The data must be written out once more, precisely as given.

(Stored data entries)
----

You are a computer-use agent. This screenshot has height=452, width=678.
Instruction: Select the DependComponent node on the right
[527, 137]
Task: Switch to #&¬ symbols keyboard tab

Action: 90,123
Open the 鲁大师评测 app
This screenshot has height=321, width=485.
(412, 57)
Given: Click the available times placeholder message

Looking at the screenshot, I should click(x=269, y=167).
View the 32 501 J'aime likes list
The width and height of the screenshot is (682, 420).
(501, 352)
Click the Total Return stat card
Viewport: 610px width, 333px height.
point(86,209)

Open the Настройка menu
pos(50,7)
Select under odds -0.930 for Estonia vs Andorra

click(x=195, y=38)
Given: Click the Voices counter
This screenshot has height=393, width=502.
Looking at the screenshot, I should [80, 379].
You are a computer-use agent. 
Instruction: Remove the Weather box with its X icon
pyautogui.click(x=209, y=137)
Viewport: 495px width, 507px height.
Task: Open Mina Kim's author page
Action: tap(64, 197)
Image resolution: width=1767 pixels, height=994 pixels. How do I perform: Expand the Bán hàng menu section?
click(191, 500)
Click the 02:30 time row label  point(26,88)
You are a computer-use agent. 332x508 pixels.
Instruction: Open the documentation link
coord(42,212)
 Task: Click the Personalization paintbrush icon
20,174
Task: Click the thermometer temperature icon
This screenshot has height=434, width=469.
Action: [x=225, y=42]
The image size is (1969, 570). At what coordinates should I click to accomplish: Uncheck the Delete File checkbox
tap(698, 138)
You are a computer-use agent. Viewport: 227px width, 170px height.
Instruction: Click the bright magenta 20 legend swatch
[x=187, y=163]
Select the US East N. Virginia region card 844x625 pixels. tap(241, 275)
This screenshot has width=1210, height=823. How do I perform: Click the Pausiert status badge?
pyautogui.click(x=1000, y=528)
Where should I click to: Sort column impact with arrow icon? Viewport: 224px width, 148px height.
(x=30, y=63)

----

_Exercise result_
You are a computer-use agent. This screenshot has height=452, width=678.
Instruction: Select the DependComponent node on the right
[527, 137]
Task: Switch to #&¬ symbols keyboard tab

Action: 90,123
Open the 鲁大师评测 app
This screenshot has height=321, width=485.
(412, 57)
Given: Click the available times placeholder message

Looking at the screenshot, I should click(x=269, y=167).
View the 32 501 J'aime likes list
The width and height of the screenshot is (682, 420).
(501, 352)
Click the Total Return stat card
Viewport: 610px width, 333px height.
point(86,209)

Open the Настройка menu
pos(50,7)
Select under odds -0.930 for Estonia vs Andorra

click(x=195, y=38)
Given: Click the Voices counter
This screenshot has height=393, width=502.
Looking at the screenshot, I should [80, 379].
You are a computer-use agent. 
Instruction: Remove the Weather box with its X icon
pyautogui.click(x=209, y=137)
Viewport: 495px width, 507px height.
Task: Open Mina Kim's author page
Action: tap(64, 197)
Image resolution: width=1767 pixels, height=994 pixels. How do I perform: Expand the Bán hàng menu section?
click(191, 500)
Click the 02:30 time row label  point(26,88)
You are a computer-use agent. 332x508 pixels.
Instruction: Open the documentation link
coord(42,212)
 Task: Click the Personalization paintbrush icon
20,174
Task: Click the thermometer temperature icon
This screenshot has height=434, width=469.
Action: [x=225, y=42]
The image size is (1969, 570). At what coordinates should I click to accomplish: Uncheck the Delete File checkbox
tap(698, 138)
You are a computer-use agent. Viewport: 227px width, 170px height.
Instruction: Click the bright magenta 20 legend swatch
[x=187, y=163]
Select the US East N. Virginia region card 844x625 pixels. tap(241, 275)
This screenshot has width=1210, height=823. How do I perform: Click the Pausiert status badge?
pyautogui.click(x=1000, y=528)
Where should I click to: Sort column impact with arrow icon? Viewport: 224px width, 148px height.
(x=30, y=63)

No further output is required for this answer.